_Input records_
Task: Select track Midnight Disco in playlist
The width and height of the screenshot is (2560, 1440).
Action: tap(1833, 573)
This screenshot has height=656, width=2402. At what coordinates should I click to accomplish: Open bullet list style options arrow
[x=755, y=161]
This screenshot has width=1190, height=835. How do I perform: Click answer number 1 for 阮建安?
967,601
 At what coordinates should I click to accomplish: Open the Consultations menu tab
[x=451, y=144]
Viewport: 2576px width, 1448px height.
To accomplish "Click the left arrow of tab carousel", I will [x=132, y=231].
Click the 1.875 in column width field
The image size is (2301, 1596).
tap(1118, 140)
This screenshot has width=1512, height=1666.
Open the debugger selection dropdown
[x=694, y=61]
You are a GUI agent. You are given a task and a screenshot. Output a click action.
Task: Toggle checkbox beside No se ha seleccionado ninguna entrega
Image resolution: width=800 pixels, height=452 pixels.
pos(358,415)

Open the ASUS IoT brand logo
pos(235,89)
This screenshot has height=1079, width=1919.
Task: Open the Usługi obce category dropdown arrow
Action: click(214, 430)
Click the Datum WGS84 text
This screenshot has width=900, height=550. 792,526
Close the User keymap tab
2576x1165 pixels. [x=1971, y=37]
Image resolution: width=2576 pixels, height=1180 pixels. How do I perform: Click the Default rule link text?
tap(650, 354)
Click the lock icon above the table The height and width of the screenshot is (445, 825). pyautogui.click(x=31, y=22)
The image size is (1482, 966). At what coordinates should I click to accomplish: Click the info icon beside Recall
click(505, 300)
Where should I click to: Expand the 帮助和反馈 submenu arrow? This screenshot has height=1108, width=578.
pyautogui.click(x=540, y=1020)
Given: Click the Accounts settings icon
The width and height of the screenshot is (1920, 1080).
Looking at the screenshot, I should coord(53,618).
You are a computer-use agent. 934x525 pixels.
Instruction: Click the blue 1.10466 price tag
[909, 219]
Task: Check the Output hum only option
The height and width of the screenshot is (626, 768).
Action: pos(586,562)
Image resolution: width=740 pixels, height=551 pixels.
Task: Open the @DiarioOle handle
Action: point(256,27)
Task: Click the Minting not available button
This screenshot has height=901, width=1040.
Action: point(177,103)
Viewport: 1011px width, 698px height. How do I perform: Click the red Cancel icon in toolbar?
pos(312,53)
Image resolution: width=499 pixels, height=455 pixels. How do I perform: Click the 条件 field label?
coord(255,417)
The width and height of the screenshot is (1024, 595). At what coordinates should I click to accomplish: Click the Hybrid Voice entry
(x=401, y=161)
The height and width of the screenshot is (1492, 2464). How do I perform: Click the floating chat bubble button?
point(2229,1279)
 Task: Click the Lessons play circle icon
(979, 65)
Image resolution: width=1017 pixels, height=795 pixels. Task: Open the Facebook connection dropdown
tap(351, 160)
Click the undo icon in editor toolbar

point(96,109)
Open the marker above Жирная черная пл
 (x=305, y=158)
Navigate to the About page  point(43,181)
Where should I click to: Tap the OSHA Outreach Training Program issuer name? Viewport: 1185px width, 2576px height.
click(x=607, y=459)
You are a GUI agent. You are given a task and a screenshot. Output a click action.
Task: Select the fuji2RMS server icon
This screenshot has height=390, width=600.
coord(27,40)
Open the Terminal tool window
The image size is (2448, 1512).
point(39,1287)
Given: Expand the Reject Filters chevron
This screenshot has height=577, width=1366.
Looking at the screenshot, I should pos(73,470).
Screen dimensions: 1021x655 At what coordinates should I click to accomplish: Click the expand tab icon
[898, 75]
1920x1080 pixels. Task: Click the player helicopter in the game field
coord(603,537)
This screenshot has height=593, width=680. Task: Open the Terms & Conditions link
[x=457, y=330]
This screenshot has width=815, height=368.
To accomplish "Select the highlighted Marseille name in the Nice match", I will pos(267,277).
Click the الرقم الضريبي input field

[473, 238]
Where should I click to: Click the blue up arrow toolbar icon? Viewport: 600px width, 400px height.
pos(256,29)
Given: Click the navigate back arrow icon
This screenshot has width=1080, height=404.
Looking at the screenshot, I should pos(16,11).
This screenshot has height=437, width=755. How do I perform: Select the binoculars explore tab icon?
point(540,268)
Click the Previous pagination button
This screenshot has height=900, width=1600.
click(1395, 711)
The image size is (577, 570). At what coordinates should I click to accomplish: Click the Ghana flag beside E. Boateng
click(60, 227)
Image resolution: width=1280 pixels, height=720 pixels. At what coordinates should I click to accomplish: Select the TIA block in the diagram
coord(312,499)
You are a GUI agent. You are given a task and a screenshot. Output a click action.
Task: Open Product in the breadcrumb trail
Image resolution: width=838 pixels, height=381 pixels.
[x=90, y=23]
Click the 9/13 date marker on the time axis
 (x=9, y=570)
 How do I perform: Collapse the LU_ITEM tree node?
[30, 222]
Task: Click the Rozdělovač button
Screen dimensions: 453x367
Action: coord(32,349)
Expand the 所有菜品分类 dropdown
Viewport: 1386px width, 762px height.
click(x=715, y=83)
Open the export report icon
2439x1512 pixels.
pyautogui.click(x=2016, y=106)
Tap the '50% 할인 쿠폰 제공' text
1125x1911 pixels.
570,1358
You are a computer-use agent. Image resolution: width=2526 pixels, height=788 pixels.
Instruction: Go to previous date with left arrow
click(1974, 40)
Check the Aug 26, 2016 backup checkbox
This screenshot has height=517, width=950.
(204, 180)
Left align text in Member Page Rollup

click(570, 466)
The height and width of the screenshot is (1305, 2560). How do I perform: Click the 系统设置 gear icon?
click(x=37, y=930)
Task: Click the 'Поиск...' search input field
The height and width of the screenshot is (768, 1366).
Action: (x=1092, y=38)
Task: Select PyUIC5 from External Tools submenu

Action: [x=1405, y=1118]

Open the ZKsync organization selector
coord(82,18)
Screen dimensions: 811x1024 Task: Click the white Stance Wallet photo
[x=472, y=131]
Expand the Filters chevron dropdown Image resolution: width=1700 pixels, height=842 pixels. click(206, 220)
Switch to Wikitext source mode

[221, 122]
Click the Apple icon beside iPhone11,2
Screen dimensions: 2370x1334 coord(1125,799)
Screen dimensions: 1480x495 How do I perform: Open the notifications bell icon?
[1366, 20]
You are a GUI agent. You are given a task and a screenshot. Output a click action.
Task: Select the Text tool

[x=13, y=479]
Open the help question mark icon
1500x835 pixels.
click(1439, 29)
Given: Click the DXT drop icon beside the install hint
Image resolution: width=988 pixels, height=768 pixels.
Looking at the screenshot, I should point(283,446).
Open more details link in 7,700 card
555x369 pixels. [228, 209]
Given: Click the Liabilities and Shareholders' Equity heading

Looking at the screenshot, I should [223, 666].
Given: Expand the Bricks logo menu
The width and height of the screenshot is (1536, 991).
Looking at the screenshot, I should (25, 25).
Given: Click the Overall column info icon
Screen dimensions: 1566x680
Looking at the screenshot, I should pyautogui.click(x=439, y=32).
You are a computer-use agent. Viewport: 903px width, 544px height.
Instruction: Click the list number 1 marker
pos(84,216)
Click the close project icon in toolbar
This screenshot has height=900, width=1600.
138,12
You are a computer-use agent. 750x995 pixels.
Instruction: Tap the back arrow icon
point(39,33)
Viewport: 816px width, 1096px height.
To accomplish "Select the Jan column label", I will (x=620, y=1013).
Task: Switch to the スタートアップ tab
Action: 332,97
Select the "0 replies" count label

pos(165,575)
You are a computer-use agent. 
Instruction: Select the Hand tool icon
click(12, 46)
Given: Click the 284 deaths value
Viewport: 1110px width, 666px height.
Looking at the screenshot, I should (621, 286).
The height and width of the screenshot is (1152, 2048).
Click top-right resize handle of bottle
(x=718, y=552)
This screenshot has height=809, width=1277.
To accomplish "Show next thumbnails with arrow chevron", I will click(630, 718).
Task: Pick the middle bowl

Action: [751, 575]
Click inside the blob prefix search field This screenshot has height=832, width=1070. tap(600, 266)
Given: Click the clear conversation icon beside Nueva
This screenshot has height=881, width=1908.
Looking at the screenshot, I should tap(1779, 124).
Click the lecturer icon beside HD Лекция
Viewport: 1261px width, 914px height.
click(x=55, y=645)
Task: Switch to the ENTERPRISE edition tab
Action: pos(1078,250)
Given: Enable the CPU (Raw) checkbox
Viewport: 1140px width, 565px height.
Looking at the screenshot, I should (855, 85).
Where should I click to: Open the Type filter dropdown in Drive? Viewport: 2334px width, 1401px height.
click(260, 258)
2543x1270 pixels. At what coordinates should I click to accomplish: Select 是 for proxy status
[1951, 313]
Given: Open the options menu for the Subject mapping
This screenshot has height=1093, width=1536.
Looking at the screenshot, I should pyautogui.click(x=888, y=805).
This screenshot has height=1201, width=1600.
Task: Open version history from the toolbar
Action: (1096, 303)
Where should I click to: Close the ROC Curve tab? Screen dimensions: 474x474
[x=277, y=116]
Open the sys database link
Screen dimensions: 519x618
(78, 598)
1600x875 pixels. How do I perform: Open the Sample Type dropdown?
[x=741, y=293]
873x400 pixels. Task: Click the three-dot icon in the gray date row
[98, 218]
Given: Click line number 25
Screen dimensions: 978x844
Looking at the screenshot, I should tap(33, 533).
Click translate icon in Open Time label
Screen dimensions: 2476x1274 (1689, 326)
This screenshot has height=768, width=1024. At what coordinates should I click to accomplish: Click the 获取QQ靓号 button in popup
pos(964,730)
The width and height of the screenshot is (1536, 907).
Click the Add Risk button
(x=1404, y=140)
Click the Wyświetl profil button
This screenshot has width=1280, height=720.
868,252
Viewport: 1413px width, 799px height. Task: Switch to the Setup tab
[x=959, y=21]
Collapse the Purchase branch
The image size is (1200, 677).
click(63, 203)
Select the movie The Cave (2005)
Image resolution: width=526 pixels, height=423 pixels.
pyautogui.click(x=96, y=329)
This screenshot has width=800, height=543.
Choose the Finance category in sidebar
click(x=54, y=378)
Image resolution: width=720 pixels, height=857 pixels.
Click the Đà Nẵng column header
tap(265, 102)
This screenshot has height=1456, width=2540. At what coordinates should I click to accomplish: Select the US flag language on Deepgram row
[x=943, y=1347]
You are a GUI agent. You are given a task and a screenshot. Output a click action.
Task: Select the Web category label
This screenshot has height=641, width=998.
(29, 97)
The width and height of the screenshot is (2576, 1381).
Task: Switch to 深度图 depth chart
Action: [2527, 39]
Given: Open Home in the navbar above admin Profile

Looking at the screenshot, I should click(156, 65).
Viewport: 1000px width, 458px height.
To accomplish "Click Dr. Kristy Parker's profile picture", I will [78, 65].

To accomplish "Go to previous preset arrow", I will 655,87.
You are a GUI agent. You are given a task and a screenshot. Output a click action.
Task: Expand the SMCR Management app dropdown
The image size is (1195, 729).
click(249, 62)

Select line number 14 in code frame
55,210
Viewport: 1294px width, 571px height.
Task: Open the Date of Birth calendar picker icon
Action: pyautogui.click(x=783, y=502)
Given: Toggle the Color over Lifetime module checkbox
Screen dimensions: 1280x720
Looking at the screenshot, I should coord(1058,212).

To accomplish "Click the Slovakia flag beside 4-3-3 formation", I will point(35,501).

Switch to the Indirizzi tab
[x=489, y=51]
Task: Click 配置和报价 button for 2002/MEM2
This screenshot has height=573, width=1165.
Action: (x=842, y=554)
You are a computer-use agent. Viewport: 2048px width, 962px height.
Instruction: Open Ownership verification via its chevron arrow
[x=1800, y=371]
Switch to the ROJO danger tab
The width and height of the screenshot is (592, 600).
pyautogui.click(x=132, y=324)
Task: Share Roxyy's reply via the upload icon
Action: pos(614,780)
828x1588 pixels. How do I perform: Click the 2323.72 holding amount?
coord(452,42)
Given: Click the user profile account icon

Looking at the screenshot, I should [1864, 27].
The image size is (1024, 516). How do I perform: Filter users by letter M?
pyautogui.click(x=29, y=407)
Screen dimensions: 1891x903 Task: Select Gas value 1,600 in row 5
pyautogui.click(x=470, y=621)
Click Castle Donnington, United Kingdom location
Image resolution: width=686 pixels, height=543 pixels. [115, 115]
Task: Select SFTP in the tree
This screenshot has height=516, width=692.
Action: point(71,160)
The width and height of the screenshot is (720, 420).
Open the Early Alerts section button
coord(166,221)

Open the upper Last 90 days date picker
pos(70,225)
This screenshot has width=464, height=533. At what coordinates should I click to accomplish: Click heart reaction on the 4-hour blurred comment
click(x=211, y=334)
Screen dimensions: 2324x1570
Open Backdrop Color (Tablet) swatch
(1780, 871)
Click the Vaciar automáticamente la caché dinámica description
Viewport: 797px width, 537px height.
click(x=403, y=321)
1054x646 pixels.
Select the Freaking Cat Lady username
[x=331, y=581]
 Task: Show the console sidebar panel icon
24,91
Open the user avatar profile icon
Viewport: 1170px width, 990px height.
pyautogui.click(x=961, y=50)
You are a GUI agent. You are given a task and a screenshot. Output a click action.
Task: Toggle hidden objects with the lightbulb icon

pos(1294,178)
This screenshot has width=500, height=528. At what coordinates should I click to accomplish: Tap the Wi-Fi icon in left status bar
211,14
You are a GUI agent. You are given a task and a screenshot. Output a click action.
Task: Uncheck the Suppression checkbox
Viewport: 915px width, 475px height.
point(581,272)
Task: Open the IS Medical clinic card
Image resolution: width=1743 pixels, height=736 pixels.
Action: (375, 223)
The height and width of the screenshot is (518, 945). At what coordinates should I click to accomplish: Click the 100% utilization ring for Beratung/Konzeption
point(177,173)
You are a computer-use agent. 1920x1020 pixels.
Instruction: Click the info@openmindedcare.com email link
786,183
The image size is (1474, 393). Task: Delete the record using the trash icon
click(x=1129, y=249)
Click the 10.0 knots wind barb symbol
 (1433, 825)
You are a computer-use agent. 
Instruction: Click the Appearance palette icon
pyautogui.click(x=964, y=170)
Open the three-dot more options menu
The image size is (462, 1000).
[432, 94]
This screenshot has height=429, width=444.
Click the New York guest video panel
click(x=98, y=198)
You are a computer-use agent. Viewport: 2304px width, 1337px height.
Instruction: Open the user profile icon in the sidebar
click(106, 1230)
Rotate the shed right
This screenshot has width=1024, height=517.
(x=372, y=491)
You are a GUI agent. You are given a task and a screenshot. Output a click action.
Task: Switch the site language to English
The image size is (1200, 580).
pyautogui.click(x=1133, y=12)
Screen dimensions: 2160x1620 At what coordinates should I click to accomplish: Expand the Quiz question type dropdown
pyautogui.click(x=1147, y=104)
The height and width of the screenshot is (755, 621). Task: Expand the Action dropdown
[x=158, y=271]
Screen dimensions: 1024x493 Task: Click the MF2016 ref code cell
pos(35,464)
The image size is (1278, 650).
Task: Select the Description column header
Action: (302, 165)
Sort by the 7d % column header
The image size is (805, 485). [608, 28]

_Stated exercise_
Rewrite the data from its first line through the line containing "will [x=132, y=231].", changing "Midnight Disco" to "Summer Nights" and leaving everything else as it is.

_Expected output_
Task: Select track Summer Nights in playlist
The width and height of the screenshot is (2560, 1440).
Action: tap(1833, 573)
This screenshot has height=656, width=2402. At what coordinates should I click to accomplish: Open bullet list style options arrow
[x=755, y=161]
This screenshot has width=1190, height=835. How do I perform: Click answer number 1 for 阮建安?
967,601
 At what coordinates should I click to accomplish: Open the Consultations menu tab
[x=451, y=144]
Viewport: 2576px width, 1448px height.
To accomplish "Click the left arrow of tab carousel", I will [x=132, y=231].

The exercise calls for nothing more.